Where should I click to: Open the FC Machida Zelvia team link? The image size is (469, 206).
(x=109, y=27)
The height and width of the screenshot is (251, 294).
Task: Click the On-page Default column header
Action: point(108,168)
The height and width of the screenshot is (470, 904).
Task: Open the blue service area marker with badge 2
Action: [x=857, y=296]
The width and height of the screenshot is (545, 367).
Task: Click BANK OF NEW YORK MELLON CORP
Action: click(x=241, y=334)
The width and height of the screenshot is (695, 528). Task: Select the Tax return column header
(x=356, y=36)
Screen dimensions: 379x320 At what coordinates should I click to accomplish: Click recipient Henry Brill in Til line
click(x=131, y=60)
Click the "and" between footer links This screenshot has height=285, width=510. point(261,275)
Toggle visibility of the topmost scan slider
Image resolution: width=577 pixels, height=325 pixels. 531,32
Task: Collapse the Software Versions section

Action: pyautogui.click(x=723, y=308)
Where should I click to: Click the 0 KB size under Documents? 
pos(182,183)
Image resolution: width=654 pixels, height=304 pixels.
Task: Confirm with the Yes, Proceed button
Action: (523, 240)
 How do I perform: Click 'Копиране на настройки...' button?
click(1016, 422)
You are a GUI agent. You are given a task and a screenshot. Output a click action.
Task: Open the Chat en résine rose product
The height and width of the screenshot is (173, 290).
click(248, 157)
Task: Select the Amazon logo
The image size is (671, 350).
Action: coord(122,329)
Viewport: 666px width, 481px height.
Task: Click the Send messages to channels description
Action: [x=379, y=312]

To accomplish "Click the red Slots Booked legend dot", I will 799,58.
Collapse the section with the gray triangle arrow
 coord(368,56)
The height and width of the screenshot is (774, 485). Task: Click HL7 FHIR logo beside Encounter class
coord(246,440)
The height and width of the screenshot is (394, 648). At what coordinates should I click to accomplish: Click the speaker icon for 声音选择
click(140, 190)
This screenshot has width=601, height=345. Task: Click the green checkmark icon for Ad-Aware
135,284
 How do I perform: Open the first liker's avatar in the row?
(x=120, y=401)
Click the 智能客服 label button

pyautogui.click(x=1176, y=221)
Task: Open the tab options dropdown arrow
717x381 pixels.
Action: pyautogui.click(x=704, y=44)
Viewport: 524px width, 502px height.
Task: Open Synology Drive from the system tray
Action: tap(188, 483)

WHAT IS EXPECTED:
Extract all of the data exactly as written.

SOLUTION TO THIS TASK:
Where should I click to: Open the FC Machida Zelvia team link? The image size is (469, 206).
(x=109, y=27)
The height and width of the screenshot is (251, 294).
Task: Click the On-page Default column header
Action: point(108,168)
The height and width of the screenshot is (470, 904).
Task: Open the blue service area marker with badge 2
Action: [x=857, y=296]
The width and height of the screenshot is (545, 367).
Task: Click BANK OF NEW YORK MELLON CORP
Action: click(x=241, y=334)
The width and height of the screenshot is (695, 528). Task: Select the Tax return column header
(x=356, y=36)
Screen dimensions: 379x320 At what coordinates should I click to accomplish: Click recipient Henry Brill in Til line
click(x=131, y=60)
Click the "and" between footer links This screenshot has height=285, width=510. point(261,275)
Toggle visibility of the topmost scan slider
Image resolution: width=577 pixels, height=325 pixels. 531,32
Task: Collapse the Software Versions section

Action: pyautogui.click(x=723, y=308)
Where should I click to: Click the 0 KB size under Documents? 
pos(182,183)
Image resolution: width=654 pixels, height=304 pixels.
Task: Confirm with the Yes, Proceed button
Action: (523, 240)
 How do I perform: Click 'Копиране на настройки...' button?
click(1016, 422)
You are a GUI agent. You are given a task and a screenshot. Output a click action.
Task: Open the Chat en résine rose product
The height and width of the screenshot is (173, 290).
click(248, 157)
Task: Select the Amazon logo
The image size is (671, 350).
Action: coord(122,329)
Viewport: 666px width, 481px height.
Task: Click the Send messages to channels description
Action: [x=379, y=312]

To accomplish "Click the red Slots Booked legend dot", I will 799,58.
Collapse the section with the gray triangle arrow
 coord(368,56)
The height and width of the screenshot is (774, 485). Task: Click HL7 FHIR logo beside Encounter class
coord(246,440)
The height and width of the screenshot is (394, 648). At what coordinates should I click to accomplish: Click the speaker icon for 声音选择
click(140, 190)
This screenshot has width=601, height=345. Task: Click the green checkmark icon for Ad-Aware
135,284
 How do I perform: Open the first liker's avatar in the row?
(x=120, y=401)
Click the 智能客服 label button

pyautogui.click(x=1176, y=221)
Task: Open the tab options dropdown arrow
717x381 pixels.
Action: pyautogui.click(x=704, y=44)
Viewport: 524px width, 502px height.
Task: Open Synology Drive from the system tray
Action: tap(188, 483)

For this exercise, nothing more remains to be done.